If you're being neglected by your spouse, it's your fault. Hear me out. He had an EA, he hurt you and therefore you built this wall around you, to protect yourself. He's on the other side of it and you won't allow him in. Then, you have an affair. Because of your screwed up feelings and your guilt, you've just been adding more bricks and mortar to that wall. Your husband knows it and feels it. So, if he can't get through to you, then why bother? You won't let him in. Therefore, he has no choice but to settle for the status quo. 
MC didn't work. Well, of course it didn't. That would require that wall to come down and do the work involved. That would mean that you would have to be vulnerable again. You would have to face your own guilt about what you have done. It would mean that you would have to tell your secrets. So, yeah....MC didn't work and it didn't surprise me that you wrote that.

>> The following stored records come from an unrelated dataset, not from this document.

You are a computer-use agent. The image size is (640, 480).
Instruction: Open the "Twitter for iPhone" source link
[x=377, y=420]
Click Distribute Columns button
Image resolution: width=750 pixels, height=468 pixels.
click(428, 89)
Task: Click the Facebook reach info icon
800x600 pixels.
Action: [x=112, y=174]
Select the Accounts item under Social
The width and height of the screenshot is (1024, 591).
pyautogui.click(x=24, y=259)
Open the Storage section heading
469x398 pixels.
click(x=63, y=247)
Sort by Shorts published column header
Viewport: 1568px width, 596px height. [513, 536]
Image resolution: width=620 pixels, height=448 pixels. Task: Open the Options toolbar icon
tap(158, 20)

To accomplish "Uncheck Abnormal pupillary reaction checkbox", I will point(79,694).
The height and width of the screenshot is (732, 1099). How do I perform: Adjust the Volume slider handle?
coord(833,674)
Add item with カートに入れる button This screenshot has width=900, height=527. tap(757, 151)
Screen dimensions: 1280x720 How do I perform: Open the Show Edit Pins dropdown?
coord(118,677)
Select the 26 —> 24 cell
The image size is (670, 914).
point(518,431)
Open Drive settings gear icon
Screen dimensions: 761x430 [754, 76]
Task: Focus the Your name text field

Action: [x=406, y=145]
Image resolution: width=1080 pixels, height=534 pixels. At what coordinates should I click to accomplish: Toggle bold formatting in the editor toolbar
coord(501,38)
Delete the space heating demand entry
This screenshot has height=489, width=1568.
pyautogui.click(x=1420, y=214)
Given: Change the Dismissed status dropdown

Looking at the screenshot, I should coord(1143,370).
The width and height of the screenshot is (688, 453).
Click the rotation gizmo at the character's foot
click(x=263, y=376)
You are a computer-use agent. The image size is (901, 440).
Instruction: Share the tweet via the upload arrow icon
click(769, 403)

You don't respect your husband. However, it's mind boggling that you would have so much respect for the OM. There is nothing special about the OM. He's not your "knight in Shining Armour" He is the man that is going to ruin is family and destroy yours, and he doesn't care who he hurts in the process, as long as he gets what he wants. That's not a man in my book, that's something a selfish child would do. If you don't think that your actions will affect anyone. Believe me. It will. Your children are going to be hurt beyond belief. I don't know how old they are, but if they're older they'll be able to piece together what exactly happened. Kids aren't stupid, they'll figure out that mom left dad for another man and you'll break their hearts. They will feel that you valued the OM more than the family; and therefore. you valued the OM over them because you made the choice to leave them for him. Once they realize this, they will never FULLY accept the relationship you have with the OM, they may never accept the OM as part of their lives. He'll just be the guy that ripped your family apart. So, I really hate it when people that are in affair state that the children will be fine (you didn't say this, but others have). They won't be. You're going to cause a lot of tears. 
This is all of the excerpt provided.